» **Brief**: Print the data exactly. Pictures stay out.

Dataset entries:
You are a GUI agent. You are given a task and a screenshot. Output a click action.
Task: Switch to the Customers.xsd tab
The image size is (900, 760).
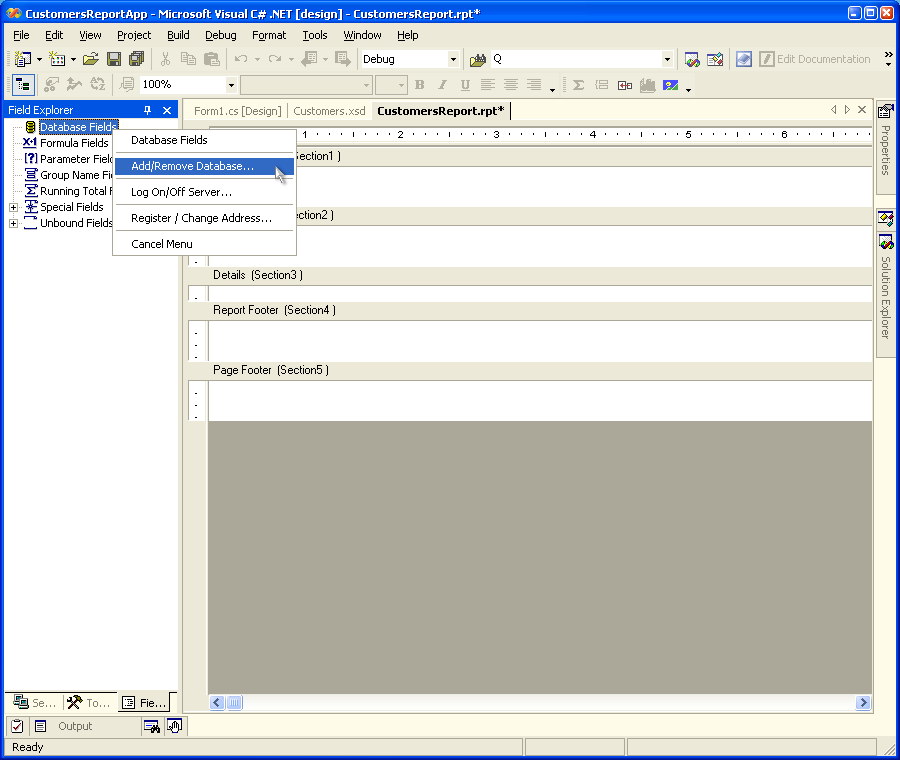pos(329,111)
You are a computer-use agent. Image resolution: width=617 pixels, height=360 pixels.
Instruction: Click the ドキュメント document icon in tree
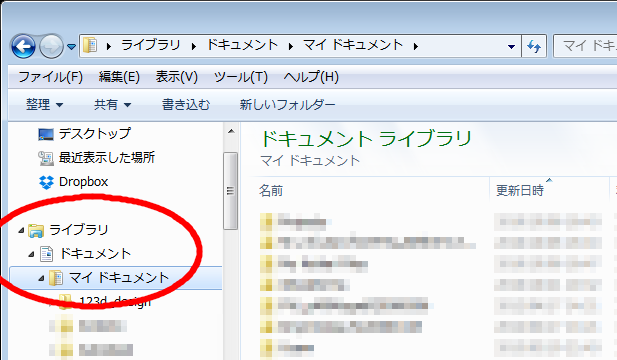click(x=46, y=254)
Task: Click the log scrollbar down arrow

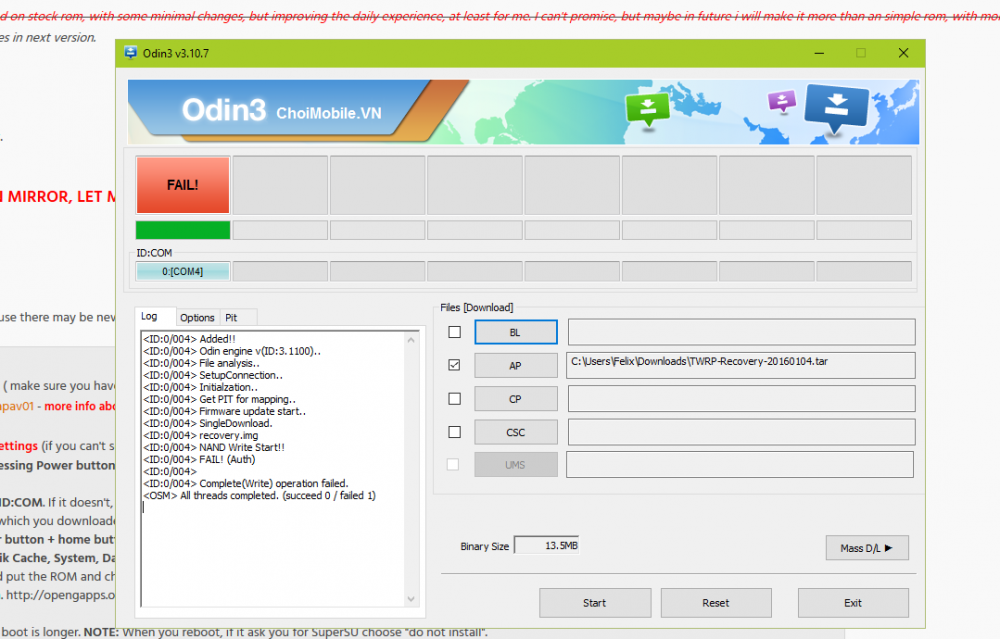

» **Answer box**:
You are a GUI agent. You are given a task and a screenshot. Output a click action.
Task: Switch to the Customers.xsd tab
The image size is (900, 760).
pos(329,111)
You are a computer-use agent. Image resolution: width=617 pixels, height=360 pixels.
Instruction: Click the ドキュメント document icon in tree
click(x=46, y=254)
Task: Click the log scrollbar down arrow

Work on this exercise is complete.